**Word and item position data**

··········

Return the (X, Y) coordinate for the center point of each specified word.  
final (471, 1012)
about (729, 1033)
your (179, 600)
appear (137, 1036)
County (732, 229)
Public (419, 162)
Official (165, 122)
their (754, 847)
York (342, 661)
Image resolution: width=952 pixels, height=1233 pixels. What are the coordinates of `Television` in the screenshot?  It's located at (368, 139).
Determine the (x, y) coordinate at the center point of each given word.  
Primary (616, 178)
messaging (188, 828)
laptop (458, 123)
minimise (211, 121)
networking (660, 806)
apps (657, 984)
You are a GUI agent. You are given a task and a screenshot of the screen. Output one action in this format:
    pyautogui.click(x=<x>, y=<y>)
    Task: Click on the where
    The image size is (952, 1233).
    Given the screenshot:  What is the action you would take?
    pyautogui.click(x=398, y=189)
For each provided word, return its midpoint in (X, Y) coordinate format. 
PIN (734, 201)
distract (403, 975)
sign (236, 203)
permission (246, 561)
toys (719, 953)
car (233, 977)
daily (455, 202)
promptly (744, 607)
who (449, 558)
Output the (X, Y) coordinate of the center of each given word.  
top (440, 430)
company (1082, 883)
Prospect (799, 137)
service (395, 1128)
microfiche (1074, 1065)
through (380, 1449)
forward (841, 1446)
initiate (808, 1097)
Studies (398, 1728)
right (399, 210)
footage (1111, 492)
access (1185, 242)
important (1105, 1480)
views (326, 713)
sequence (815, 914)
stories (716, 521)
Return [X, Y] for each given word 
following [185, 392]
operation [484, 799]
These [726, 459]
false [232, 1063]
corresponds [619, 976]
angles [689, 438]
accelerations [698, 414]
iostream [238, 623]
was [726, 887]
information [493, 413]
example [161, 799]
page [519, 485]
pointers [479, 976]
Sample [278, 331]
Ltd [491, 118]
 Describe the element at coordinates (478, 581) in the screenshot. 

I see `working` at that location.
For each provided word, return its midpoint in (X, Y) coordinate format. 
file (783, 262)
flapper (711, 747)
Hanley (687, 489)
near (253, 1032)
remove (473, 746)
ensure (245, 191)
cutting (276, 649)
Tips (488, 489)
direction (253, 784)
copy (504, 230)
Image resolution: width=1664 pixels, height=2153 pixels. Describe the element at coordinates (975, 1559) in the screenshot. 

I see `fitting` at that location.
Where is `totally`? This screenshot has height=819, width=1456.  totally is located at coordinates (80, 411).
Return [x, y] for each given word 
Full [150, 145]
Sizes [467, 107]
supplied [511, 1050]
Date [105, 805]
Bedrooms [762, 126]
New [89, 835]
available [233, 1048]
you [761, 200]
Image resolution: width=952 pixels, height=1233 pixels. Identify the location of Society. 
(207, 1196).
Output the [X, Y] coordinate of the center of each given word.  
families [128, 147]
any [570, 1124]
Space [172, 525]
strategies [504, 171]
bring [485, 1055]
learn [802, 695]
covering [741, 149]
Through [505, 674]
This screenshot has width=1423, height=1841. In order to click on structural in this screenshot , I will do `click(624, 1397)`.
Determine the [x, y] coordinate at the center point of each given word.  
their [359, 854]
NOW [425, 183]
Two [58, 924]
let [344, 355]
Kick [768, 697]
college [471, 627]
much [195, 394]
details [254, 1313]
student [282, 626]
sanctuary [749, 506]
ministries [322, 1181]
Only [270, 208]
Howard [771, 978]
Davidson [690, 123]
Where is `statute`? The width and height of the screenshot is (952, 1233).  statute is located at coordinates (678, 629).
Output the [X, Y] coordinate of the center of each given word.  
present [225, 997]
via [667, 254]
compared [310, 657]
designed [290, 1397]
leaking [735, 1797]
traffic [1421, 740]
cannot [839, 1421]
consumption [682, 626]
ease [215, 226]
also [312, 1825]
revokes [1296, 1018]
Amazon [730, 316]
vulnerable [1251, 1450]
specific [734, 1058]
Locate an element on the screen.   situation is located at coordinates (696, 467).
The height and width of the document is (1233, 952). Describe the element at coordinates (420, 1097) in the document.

··········

**Required task**
Reproduce the records word for word, from the start of the records down through the line containing "copy (504, 230)".

**Written solution**
Return the (X, Y) coordinate for the center point of each specified word.  
final (471, 1012)
about (729, 1033)
your (179, 600)
appear (137, 1036)
County (732, 229)
Public (419, 162)
Official (165, 122)
their (754, 847)
York (342, 661)
Image resolution: width=952 pixels, height=1233 pixels. What are the coordinates of `Television` in the screenshot?  It's located at (368, 139).
Determine the (x, y) coordinate at the center point of each given word.  
Primary (616, 178)
messaging (188, 828)
laptop (458, 123)
minimise (211, 121)
networking (660, 806)
apps (657, 984)
You are a GUI agent. You are given a task and a screenshot of the screen. Output one action in this format:
    pyautogui.click(x=<x>, y=<y>)
    Task: Click on the where
    The image size is (952, 1233).
    Given the screenshot:  What is the action you would take?
    pyautogui.click(x=398, y=189)
For each provided word, return its midpoint in (X, Y) coordinate format. 
PIN (734, 201)
distract (403, 975)
sign (236, 203)
permission (246, 561)
toys (719, 953)
car (233, 977)
daily (455, 202)
promptly (744, 607)
who (449, 558)
Output the (X, Y) coordinate of the center of each given word.  
top (440, 430)
company (1082, 883)
Prospect (799, 137)
service (395, 1128)
microfiche (1074, 1065)
through (380, 1449)
forward (841, 1446)
initiate (808, 1097)
Studies (398, 1728)
right (399, 210)
footage (1111, 492)
access (1185, 242)
important (1105, 1480)
views (326, 713)
sequence (815, 914)
stories (716, 521)
Return [X, Y] for each given word 
following [185, 392]
operation [484, 799]
These [726, 459]
false [232, 1063]
corresponds [619, 976]
angles [689, 438]
accelerations [698, 414]
iostream [238, 623]
was [726, 887]
information [493, 413]
example [161, 799]
page [519, 485]
pointers [479, 976]
Sample [278, 331]
Ltd [491, 118]
 Describe the element at coordinates (478, 581) in the screenshot. 

I see `working` at that location.
For each provided word, return its midpoint in (X, Y) coordinate format. 
file (783, 262)
flapper (711, 747)
Hanley (687, 489)
near (253, 1032)
remove (473, 746)
ensure (245, 191)
cutting (276, 649)
Tips (488, 489)
direction (253, 784)
copy (504, 230)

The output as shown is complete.